How Richland County’s economic boom foreshadows South Carolina’s future
If you live (or have lived) in South Carolina’s Upstate or Lowcountry, you likely know the two areas not to be strangers to change and growth over time, a natural process for most any place with plans to expand.
But, in recent years, a developing trend permeating the Midlands has been giving its longtime residents a particularly harsh headache. It’s undergoing growth at a far faster rate than it’s used to.
“It’s kind of disgusting to see a beautiful town turned into some metropolis that it was never meant to be,” says Anna Rumsey, who’s lived in Blythewood for 40 years.
In that time, she’s seen more change in the last decade than the first three.
“It’s the biggest hodgepodge mess I’ve seen in my entire life,” Rumsey admits, speaking with a sense of sorrow for a place she once saw as a sanctuary.
Rumsey, among others, is struggling to come to terms with the 42 new developments Richland County has seen in the last 10 years, according to the state department of commerce. 17 of those developments were announced within the last three years.
The recent activity has rapidly picked up the pace of economic investment in Richland County. Since the start of the pandemic, over $3.1 billion in economic developments have been planned (if not already started) in the area. In the preceding decade, the county only saw around $974 million in investments, which were mostly smaller-scale.
Roger Hovis, a Blythewood resident of over two decades, is taking notice of the changes, too.
“How did this happen so fast?” Hovis asks, seemingly overwhelmed by the increasing change close to his home, “It really wasn’t on anyone’s radar.”
To answer the question of Richland’s recent business boom, I turned to economic development experts in Richland County, neighboring Lexington County, and the state department of commerce.
They all said just about the same thing: the profit’s in the people.
But the workforce availability in the Midlands isn’t the only thing driving developers to the area. Harry Lightsey, the Secretary of Commerce for the state commerce department, says it’s the expanding electric car business finding a catalyst in the Carolinas.
“We qualify as an auto powerhouse. That’s something that’s very important to us,” Lightsey says.
It’s a reputation fueled mainly by the over 500 car companies around the state, including prominent names like BMW, Volvo and Mercedes-Benz.
With those facilities in the upstate and lowcountry, lending themselves to a $27 billion annual and expanding industry in SC, a new manufacturer, Scout Motors, is making room in the Midlands.

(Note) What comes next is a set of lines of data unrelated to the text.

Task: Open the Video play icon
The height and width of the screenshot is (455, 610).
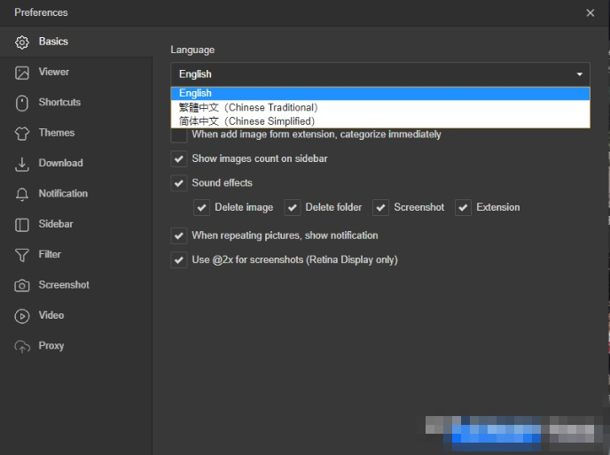Action: 22,316
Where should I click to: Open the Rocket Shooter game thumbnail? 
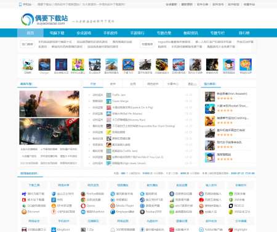210,109
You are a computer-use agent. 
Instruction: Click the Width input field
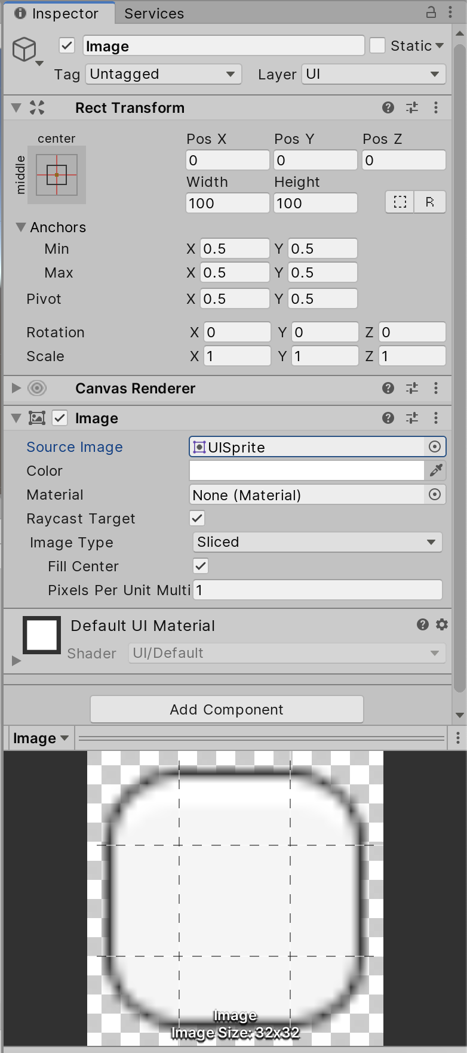[228, 203]
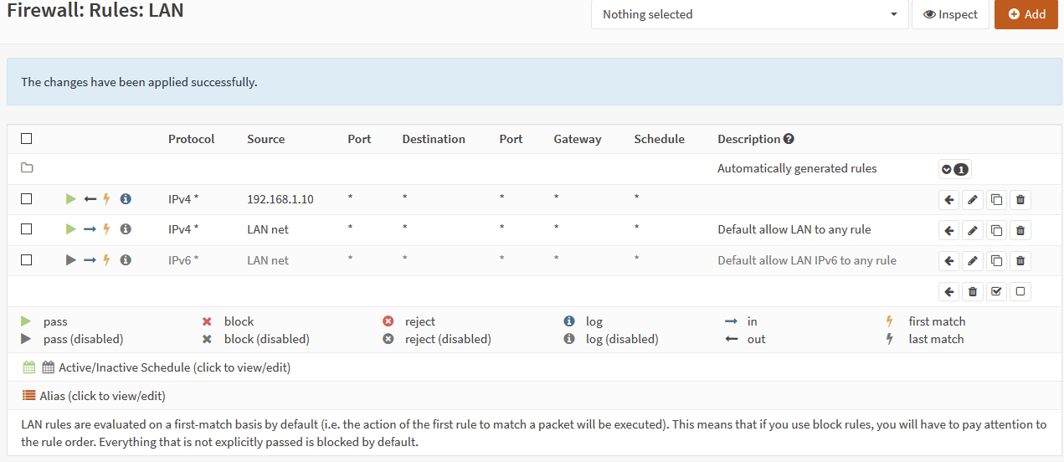Screen dimensions: 1064x462
Task: Move selected rules before the IPv6 rule
Action: pyautogui.click(x=948, y=261)
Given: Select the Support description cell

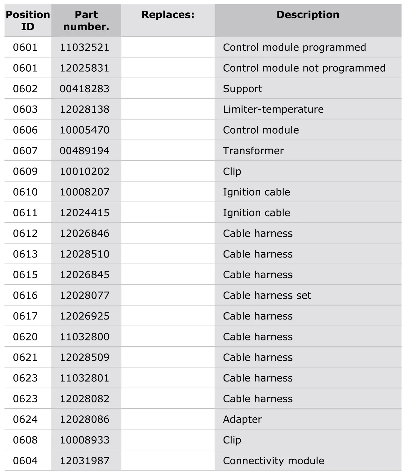Looking at the screenshot, I should (x=242, y=89).
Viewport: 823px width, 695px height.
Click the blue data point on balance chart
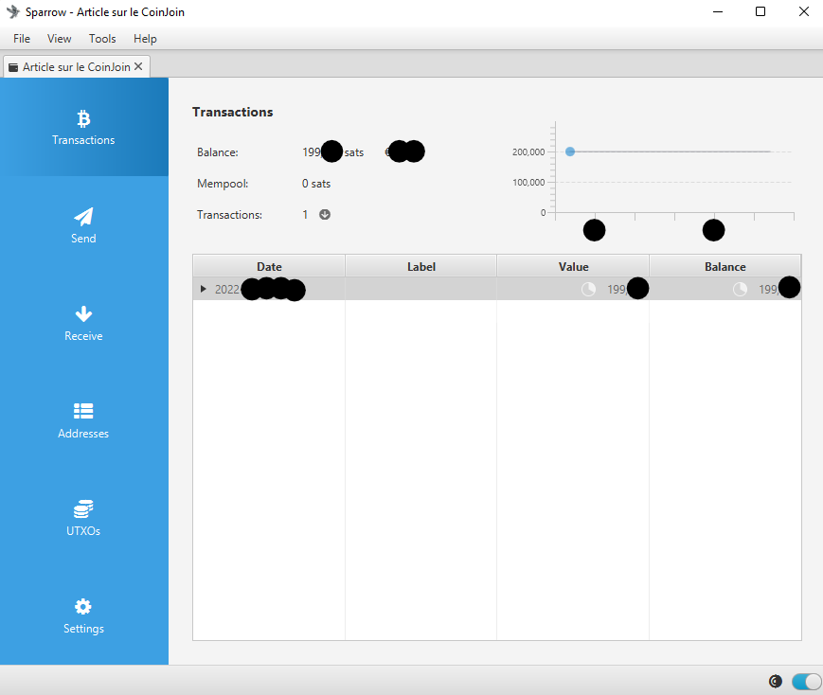[x=570, y=151]
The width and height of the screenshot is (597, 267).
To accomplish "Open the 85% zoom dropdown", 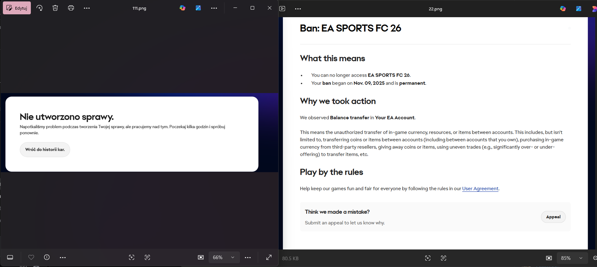I will pyautogui.click(x=581, y=258).
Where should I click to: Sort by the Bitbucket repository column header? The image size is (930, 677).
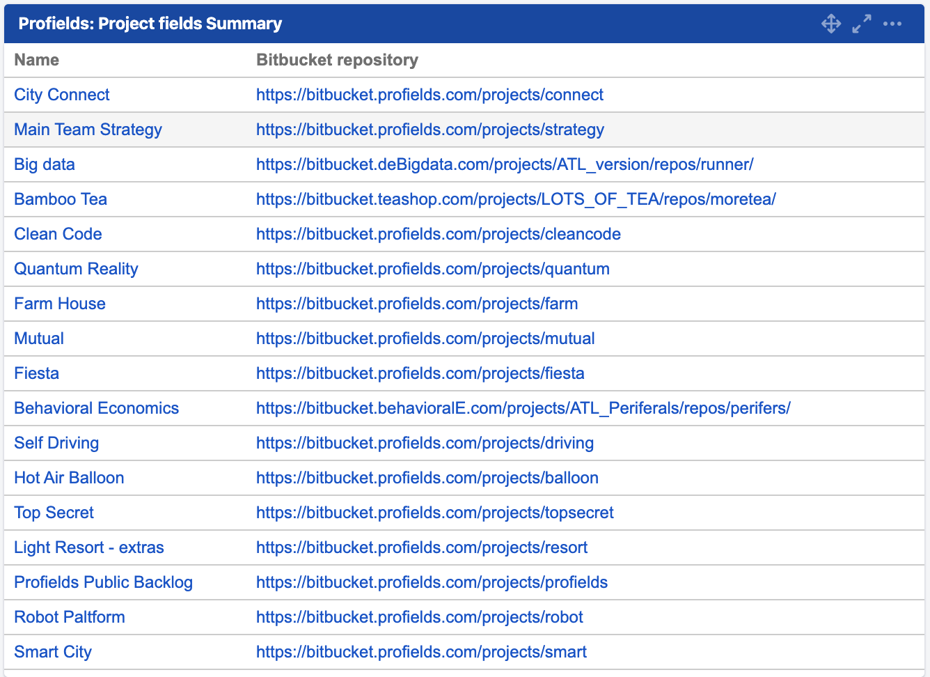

Scout Motors is an electric car and truck manufacturer planting roots in Richland County, Its recently announced $2 billion facility in Blythewood will be one of the largest economic developments our state has seen in the last decade.
But with most of the competition for cars lying outside the Midlands, why Richland County?
Economic experts like Jeff Ruble, the economic development director in Richland County, say the lack of EV manufacturing in the Midlands makes it an untapped market.
“We were ripe for development,” Ruble says, “I think we were a really strong candidate for a mega project.”
The project itself was solidified almost as soon as it was announced. It only took Governor McMaster two weeks to sign a bill approving Scout Motors’ EV plant.
Roger Hovis says it was all too sudden.
“It is a bit out of character,” Hovis says, having seen plenty of new developments during his time living in Blythewood, “This is a speedy process, we’re talking about something that was announced not even two months ago.”
Those (less than) two months were too little time for Anna Rumsey, who feels like Richland rushed the passing of the project.
“It’s like it was a done deal and we had no input, whatsoever. None,” says Rumsey.
But it only became a done deal when the state signed off on it. Behind the scenes, Ruble says, was a decade’s worth of work planning and mapping out the Scout Motors site.
“The legwork for that started back in 2012 or 2013,” Ruble says, “We started acquiring the land for Scout Motors back in 2014.”
Nine years and two billion dollars later, Lightsey says the Scout Motors plant is only likely to attract more attention, painting a larger picture of South Carolina as a staple spot for electric car manufacturers in a growing industry.
“The announcement really brings more of a global focus on the Midlands part of our state,” Lightsey says.
Hovis, on the other hand, says the 4,000 jobs accompanied with Scout’s facility will invite more people to the area than Blythewood can handle.
“The town of Blythewood hardly has that many people,” Hovis jokingly points out, speaking of the town’s quaint nature.
After reaching out to Scout Motors about the plans for its development in Blythewood, I have yet to receive a response. Apart from the work in progress, it’s unclear what else is being planned for Richland County and the surrounding areas.
But as building begins in Blythewood, some, like Rumsey, hope for a slowing down of the growing town.
“We need to stop and think about where we’re going here, just for the next generation, if nothing else,” Rumsey says.